If anons aren't moved by this:
https://youtu.be/L44Ml8K_mDg?t=2h18m
O ew'ge Nacht,
süsse Nacht!
Hehr erhabne
Liebesnacht!
Wen du umfangen,
wem du gelacht,
wie wär' ohne Bangen
aus dir er je erwacht?
Nun banne das Bangen,
holder Tod,
sehnend verlangter
Liebestod!
In deinen Armen,
dir geweiht,
urheilig Erwarmen,
von Erwachens Not befreit!
Wie sie fassen,
wie sie lassen,
diese Wonne,
Fern der Sonne,
fern der Tage
Trennungsklage!
Ohne Wähnen
sanftes Sehnen;
ohne Bangen
süss Verlangen;
ohne Wehen
hehr Vergehen;
ohne Schmachten
hold Umnachten;
ohne Meiden,
ohne Scheiden,
traut allein,
ewig heim,
in ungemessnen Räumen
übersel'ges Träumen.
Then you're not ready for true literature.
https://www.youtube.com/watch?v=1CNBIJj1CFM
https://www.youtube.com/watch?v=Uka8ykFDw2U
https://www.youtube.com/watch?v=zSC-nv3V_iM
>On the morning of 23 January 1989, while his favorite record of Tristan and Isolde played, Dalí died of heart failure at Figueres at the age of 84.

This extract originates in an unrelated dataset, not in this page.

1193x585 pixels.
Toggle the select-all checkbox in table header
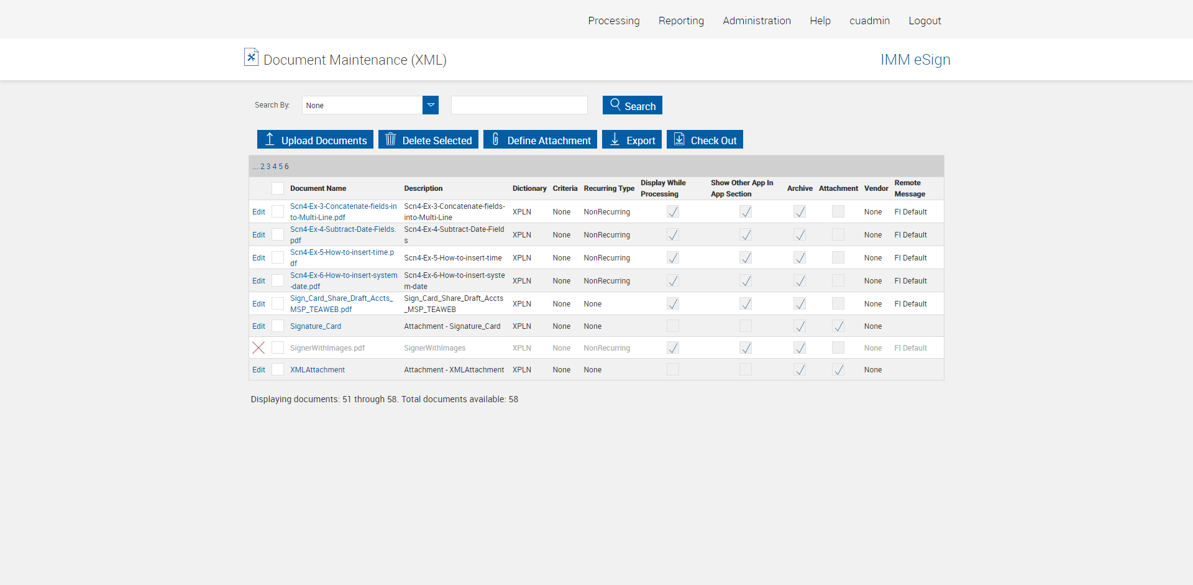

>mfw he wants to talk about art and doesn't know his Wagner
le ride of the valkyries
>>9200757
why 'le'
>>9200742
>Dali liked wagner
wew.
>>9200757
Objectively a shit piece - the entire ring cycle isn't fantastic desu.
Wagner isn't the best romantic composer, but I love how the non-resolution of even his quiet, peaceful pieces are more intense than booming classical symphonies.
>>9200972
>Objectively a shit piece
*containing laughter*e-explain>obviously...its the one most people know... how could I consider myself a hipster if I do not (without thinking or knowing or caring) call the popular thing bad?
https://www.youtube.com/watch?v=chLhMuCLEPk
>>9200972
>he posts one of those /pol/ postcards made by that white nationalist blogger of Great Man quotes
>he has incredibly bad taste
I'm seeing a pattern here.
>>9200972
>Objectively a shit piece
>>9200627
Reminder that to truly appreciate Wagner you should do years of ear training and learn your theory, counterpoint, melody and harmony.
I'm sure 99% of you guys don't even know how the Tristan Chord should resolve.
>>9201156
Wagner himself disagreed with people like you. You don't need training in theory to get it, Wagner claimed the 'synthesizing intellect' has itself done all it needed to do on the stage and you don't need to intellectualise it. First you experience it as a whole and then you can see how it came together by analysing it apart if you like.